What you should do:
Make a tally of the lines in the records that include the string "agent", and give only that number.

Task input:
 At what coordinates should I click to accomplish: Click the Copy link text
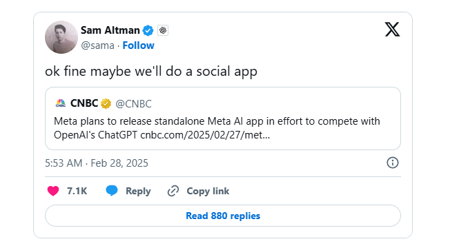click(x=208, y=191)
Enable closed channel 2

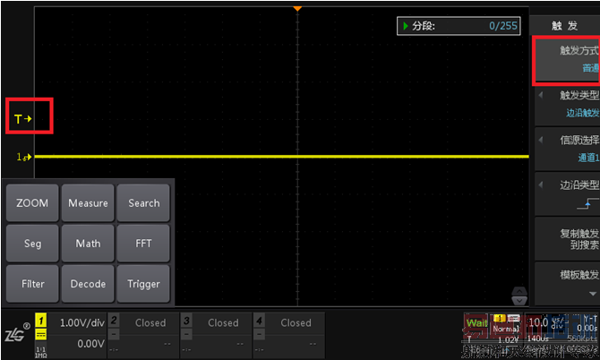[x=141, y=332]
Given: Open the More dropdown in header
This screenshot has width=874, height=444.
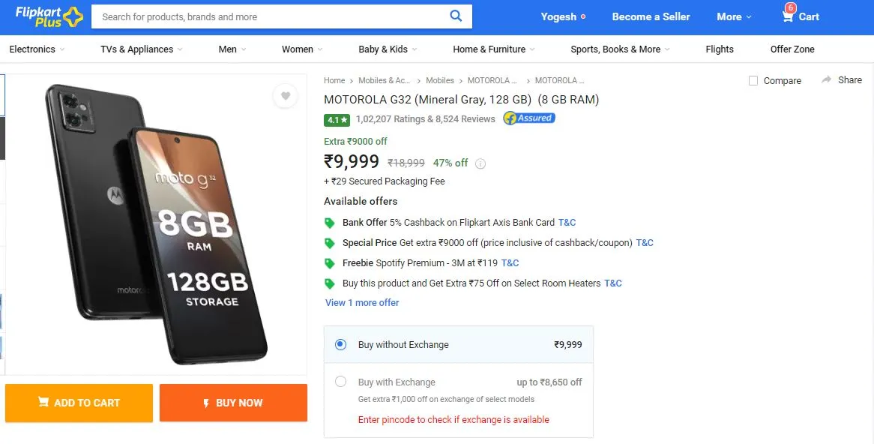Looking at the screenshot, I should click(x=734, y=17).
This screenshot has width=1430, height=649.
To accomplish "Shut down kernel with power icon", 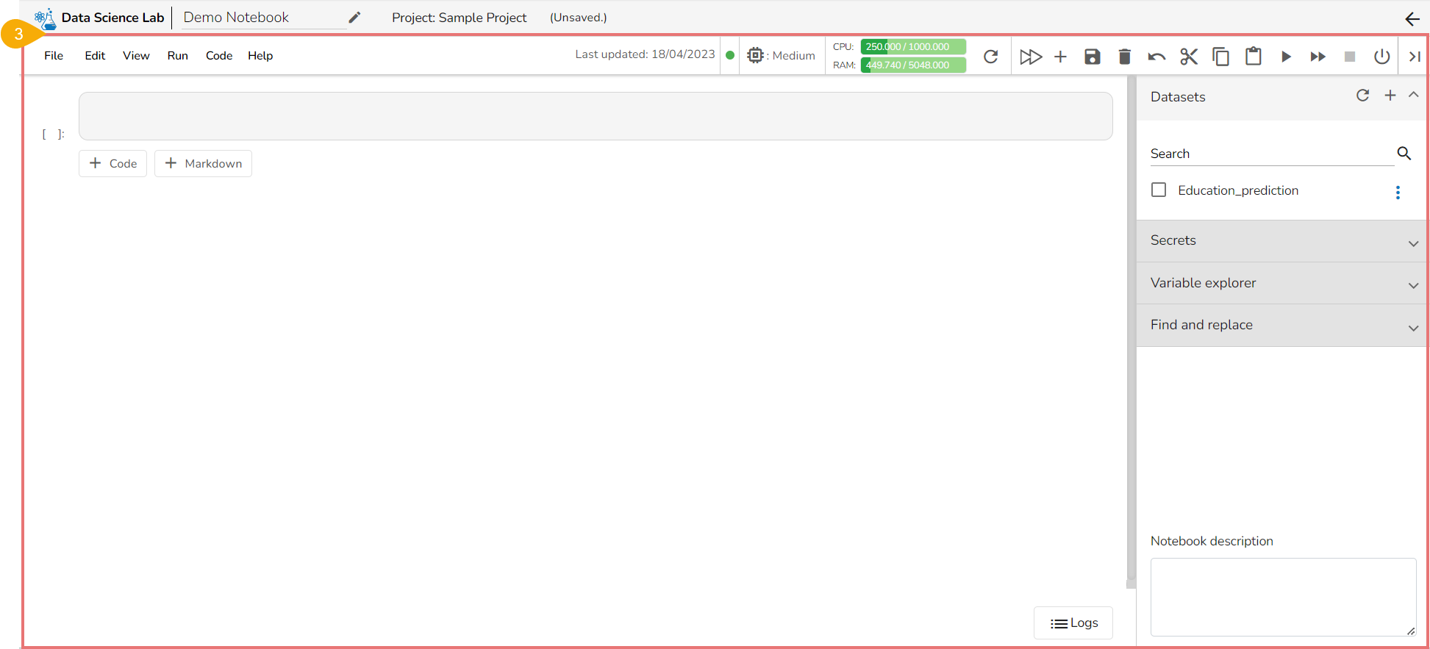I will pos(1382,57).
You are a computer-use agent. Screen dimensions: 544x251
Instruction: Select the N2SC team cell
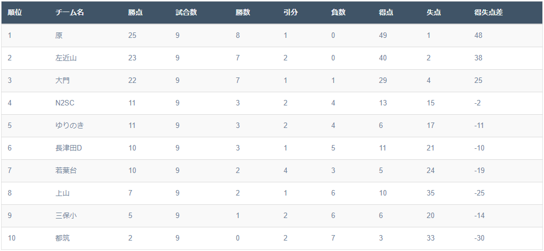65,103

---

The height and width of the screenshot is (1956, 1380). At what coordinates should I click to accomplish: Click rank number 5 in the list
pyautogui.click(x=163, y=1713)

...

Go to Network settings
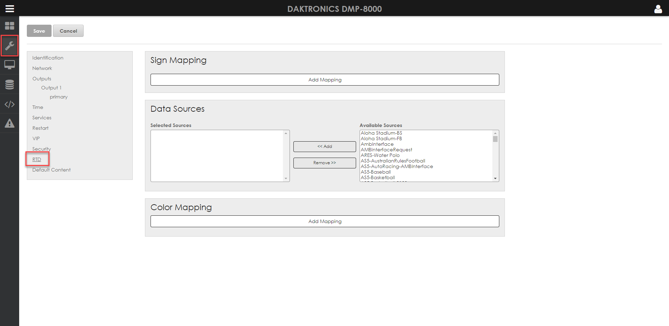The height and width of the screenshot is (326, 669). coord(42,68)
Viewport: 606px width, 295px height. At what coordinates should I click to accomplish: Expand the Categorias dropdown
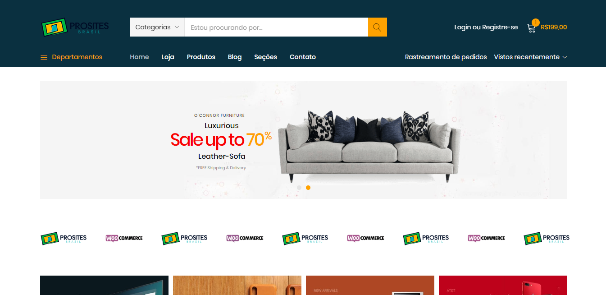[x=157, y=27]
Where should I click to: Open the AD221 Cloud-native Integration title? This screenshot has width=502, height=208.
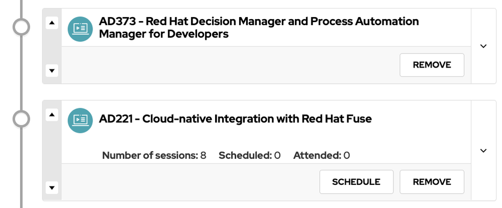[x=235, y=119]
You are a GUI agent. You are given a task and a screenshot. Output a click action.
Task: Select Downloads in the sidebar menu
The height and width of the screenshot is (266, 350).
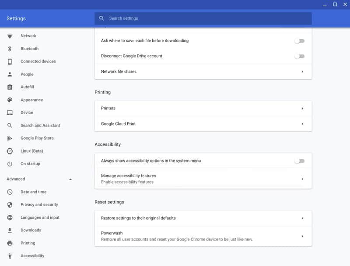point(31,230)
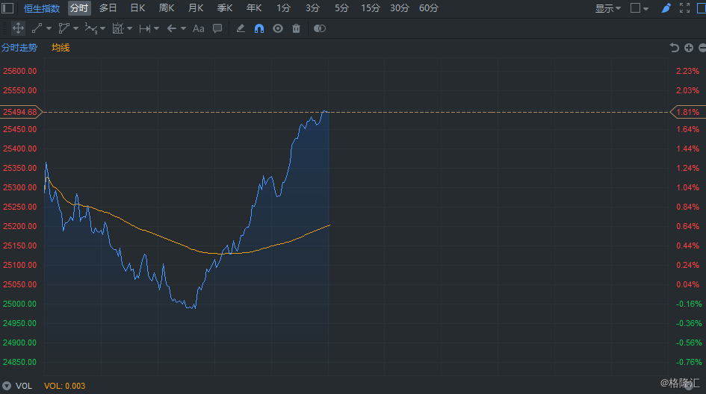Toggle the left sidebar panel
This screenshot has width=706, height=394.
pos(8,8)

Solution:
2